The final speaker of the workshop was David Phillips from the Environmental Carcinogenesis Group (see photo) at King’s College London, who received the UKMEG Award 2012. The prestigious award is given every 3 years by UKMEG, and honours scientists within the UK for their outstanding contribution to molecular epidemiology. The award lecture was entitled “DNA adducts and other smoking guns”. Previous UKMEG awardees were Christopher Wild (International Agency for Research on Cancer, Lyon, France) in 2006 and Peter Farmer (University of Leicester) in 2009.
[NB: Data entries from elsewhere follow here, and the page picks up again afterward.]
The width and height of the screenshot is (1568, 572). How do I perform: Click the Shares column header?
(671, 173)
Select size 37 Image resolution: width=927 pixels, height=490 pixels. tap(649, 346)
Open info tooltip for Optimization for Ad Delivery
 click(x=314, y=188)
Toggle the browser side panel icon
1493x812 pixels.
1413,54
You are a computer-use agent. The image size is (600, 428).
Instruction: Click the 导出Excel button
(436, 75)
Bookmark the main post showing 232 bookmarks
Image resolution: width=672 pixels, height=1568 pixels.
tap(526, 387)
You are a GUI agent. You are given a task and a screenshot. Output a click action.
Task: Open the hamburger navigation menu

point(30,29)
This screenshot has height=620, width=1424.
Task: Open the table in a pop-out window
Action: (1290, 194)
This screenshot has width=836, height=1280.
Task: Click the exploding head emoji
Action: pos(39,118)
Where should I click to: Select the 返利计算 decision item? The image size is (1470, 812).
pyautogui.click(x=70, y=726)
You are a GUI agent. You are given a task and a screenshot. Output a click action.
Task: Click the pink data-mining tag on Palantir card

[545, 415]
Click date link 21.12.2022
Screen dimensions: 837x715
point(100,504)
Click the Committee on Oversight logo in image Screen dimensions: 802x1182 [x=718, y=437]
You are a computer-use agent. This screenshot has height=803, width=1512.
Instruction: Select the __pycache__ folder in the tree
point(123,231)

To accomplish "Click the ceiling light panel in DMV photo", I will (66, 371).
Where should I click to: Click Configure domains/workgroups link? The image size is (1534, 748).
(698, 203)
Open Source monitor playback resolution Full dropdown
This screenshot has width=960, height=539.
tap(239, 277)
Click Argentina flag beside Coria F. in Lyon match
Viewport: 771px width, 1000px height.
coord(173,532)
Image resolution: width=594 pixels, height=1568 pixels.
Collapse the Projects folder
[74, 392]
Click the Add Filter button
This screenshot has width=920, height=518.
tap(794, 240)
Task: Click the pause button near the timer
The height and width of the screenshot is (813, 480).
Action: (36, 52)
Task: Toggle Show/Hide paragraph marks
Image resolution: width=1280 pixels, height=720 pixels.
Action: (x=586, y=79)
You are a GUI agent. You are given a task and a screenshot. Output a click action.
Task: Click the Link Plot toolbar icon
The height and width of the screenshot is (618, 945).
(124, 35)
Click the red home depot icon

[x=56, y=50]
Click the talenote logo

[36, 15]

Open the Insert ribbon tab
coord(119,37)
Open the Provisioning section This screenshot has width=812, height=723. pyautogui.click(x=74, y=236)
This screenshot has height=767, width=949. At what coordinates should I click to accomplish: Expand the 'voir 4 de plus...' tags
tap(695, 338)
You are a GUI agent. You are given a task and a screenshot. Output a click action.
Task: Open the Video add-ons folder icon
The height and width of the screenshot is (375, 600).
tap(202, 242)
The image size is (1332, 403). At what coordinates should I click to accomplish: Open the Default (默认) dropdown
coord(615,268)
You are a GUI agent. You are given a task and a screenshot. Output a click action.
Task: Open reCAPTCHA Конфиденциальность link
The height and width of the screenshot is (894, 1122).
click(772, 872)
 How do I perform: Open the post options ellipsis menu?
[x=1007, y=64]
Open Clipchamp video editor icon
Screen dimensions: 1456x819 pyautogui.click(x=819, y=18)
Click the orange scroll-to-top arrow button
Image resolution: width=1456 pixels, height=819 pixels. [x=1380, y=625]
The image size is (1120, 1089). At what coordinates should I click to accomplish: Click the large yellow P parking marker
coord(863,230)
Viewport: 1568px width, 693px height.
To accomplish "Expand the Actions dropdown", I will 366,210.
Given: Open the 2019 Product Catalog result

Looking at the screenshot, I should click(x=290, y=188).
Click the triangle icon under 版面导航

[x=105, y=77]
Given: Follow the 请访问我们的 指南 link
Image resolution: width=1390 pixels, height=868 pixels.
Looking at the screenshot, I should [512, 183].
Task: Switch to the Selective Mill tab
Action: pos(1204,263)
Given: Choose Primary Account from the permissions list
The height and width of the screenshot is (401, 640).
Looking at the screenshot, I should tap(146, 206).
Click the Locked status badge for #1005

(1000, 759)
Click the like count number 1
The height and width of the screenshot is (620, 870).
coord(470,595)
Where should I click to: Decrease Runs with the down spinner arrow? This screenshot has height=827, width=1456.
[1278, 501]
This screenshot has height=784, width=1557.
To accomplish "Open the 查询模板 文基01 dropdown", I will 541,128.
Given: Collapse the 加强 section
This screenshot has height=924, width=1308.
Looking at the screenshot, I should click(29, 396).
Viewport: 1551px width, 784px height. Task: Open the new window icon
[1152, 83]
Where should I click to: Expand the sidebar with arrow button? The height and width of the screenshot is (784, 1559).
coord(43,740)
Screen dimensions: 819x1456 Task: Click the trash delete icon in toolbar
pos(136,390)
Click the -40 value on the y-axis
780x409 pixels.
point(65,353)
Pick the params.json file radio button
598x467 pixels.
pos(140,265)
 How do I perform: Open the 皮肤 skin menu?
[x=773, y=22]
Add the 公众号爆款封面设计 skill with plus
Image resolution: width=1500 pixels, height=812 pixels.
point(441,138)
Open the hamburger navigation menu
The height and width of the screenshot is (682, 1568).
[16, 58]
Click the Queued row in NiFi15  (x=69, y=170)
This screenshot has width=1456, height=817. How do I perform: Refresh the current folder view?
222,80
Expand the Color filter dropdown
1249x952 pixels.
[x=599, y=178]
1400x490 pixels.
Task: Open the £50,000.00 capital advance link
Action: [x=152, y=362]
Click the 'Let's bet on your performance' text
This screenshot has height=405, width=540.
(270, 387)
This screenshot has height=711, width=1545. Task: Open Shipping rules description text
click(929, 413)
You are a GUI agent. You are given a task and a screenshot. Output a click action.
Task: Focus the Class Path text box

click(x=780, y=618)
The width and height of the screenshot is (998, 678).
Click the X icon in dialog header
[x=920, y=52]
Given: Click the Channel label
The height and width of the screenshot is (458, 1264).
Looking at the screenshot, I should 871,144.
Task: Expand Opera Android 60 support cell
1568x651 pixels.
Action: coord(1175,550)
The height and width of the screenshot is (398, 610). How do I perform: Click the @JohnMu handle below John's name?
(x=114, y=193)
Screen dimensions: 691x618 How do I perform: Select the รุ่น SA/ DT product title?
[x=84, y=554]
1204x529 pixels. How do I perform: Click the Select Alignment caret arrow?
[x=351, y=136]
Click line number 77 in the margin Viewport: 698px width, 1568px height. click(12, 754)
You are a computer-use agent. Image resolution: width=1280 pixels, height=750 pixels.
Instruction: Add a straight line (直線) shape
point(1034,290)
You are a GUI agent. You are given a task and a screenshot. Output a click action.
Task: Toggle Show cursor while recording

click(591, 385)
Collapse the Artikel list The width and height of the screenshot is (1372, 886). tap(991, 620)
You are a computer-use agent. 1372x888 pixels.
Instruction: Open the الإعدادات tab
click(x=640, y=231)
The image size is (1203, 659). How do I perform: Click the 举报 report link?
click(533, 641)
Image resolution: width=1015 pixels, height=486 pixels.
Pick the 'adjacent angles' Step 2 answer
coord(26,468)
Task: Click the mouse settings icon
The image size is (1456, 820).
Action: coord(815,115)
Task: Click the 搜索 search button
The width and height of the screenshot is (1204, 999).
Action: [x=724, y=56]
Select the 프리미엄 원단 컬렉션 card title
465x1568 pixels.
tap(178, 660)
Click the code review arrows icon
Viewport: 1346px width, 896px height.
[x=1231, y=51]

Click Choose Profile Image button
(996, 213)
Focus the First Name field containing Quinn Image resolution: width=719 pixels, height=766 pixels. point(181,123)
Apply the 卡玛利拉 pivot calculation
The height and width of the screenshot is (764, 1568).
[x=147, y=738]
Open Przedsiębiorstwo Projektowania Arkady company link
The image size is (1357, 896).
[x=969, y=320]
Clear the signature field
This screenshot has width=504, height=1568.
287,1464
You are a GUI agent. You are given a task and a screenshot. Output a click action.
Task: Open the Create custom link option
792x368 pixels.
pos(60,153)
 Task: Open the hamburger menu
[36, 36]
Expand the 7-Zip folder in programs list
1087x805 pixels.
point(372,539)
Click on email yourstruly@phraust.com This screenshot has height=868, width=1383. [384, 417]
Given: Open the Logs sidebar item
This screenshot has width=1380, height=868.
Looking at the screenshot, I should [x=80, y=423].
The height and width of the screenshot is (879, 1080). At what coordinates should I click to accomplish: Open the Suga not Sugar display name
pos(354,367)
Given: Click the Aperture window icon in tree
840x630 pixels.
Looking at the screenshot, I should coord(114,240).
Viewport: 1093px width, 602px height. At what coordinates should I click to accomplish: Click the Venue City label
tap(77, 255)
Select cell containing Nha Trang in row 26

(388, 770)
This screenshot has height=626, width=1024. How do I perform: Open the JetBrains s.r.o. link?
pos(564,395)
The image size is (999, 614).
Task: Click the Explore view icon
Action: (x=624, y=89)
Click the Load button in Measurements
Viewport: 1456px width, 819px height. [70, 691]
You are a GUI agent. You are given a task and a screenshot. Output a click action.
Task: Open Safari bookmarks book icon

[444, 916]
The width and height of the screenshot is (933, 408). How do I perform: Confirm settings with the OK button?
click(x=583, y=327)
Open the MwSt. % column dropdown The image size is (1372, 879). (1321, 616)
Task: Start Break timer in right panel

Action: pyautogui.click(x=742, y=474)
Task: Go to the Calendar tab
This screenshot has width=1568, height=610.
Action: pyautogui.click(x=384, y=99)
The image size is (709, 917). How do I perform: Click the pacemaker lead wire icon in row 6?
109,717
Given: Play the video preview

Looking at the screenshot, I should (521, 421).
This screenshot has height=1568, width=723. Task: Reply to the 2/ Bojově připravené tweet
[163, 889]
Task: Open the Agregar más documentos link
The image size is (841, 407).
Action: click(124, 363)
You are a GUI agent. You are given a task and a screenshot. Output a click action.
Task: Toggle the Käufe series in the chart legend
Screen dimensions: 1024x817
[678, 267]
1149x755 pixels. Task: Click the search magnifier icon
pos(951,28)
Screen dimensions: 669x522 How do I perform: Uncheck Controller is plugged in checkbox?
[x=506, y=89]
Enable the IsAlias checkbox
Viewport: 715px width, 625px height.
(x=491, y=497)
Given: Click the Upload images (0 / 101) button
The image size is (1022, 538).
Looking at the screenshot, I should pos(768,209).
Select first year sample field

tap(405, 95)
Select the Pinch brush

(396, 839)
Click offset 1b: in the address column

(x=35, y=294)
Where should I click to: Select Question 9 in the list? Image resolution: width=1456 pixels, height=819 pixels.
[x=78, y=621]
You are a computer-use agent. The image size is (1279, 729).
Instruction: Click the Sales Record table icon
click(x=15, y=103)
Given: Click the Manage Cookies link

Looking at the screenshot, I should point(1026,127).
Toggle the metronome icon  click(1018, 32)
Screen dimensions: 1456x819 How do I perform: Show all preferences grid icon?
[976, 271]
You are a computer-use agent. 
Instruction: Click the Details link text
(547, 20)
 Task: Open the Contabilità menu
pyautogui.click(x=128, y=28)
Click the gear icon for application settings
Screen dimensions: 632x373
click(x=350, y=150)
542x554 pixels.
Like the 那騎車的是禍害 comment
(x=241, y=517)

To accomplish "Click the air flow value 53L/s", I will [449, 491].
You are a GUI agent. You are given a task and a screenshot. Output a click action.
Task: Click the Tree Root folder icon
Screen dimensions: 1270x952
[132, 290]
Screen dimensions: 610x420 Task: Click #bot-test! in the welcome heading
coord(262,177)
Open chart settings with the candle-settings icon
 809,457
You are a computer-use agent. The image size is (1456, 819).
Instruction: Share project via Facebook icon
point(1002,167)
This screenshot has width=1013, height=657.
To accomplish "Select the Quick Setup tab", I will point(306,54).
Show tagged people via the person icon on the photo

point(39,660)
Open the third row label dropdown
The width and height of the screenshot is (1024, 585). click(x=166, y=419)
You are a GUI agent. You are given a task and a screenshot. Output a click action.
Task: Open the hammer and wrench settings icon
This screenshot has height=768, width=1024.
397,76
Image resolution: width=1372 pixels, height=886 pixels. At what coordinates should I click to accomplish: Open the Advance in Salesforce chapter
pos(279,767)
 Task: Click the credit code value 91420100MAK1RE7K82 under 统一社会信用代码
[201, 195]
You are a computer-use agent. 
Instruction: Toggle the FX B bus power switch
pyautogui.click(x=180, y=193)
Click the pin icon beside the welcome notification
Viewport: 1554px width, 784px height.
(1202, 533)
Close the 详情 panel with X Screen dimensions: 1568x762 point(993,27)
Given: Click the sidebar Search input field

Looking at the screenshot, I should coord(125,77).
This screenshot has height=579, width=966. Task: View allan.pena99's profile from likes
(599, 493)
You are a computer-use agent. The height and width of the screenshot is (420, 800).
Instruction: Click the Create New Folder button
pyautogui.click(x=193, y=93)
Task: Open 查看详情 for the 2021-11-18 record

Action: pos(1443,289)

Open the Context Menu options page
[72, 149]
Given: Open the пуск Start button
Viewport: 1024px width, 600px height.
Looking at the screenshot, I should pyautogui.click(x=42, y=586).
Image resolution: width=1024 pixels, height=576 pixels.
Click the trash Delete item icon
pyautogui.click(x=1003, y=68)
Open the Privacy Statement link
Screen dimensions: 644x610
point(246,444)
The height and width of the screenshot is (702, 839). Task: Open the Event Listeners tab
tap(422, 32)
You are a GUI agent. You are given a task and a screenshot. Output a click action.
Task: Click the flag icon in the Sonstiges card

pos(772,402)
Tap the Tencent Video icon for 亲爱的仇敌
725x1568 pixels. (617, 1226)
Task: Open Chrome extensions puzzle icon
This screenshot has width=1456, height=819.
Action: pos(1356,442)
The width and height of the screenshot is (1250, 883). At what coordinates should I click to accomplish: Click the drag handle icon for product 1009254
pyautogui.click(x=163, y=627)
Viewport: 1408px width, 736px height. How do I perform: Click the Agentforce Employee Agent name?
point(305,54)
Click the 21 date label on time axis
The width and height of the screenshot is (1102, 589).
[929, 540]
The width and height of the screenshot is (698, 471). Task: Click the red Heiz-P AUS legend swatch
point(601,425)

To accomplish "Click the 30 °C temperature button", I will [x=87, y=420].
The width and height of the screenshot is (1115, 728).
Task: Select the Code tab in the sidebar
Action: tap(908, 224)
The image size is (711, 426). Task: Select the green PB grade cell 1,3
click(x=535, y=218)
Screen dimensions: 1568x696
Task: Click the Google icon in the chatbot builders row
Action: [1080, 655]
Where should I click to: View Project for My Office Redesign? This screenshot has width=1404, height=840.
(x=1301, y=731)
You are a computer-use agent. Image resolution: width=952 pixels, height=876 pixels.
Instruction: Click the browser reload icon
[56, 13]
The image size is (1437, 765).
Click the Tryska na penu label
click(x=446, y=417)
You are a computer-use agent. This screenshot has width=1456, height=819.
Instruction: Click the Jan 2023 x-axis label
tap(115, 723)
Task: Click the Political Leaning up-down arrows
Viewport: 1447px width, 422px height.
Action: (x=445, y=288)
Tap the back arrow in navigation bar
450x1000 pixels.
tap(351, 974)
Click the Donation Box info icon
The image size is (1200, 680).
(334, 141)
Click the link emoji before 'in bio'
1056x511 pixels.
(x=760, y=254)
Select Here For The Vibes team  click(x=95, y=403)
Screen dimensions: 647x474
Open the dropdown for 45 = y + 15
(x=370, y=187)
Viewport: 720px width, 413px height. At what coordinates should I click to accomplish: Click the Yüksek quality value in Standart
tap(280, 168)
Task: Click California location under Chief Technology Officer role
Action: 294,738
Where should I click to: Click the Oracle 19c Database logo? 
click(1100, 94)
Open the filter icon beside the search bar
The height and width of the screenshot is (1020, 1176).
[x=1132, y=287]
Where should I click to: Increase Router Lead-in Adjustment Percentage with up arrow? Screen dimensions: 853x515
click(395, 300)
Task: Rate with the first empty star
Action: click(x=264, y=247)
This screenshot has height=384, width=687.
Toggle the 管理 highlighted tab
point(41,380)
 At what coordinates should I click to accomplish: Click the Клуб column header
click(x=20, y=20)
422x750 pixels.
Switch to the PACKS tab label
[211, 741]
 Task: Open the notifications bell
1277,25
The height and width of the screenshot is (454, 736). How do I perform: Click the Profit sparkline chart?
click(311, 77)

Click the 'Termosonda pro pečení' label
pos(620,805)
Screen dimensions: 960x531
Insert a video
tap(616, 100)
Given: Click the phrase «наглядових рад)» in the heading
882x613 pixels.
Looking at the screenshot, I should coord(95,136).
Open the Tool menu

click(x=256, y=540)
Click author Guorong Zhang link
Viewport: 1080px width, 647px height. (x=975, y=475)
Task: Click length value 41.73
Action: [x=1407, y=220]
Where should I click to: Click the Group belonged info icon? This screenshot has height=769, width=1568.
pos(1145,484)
UKMEG was founded in 1996 as an interest group within the United Kingdom Environmental Mutagen Society (UKEMS, www.ukems.org). Its aim is to foster multi-disciplinary links between epidemiologists, molecular biologists, biochemists, geneticists, toxicologists, pathologists, nutritionists, clinician scientists, public health scientists and others studying the role of environmental and genetic factors in the aetiology of chronic disease.
UKMEG thus represents a forum for communication among researchers from diverse fields and aims to bring the best methodologies to bear on the study of the causes and prevention of human disease. UKMEG recognises that advances in technologies provide opportunities and challenges that can only be addressed through such multidisciplinary working. Scientific meetings are organised annually.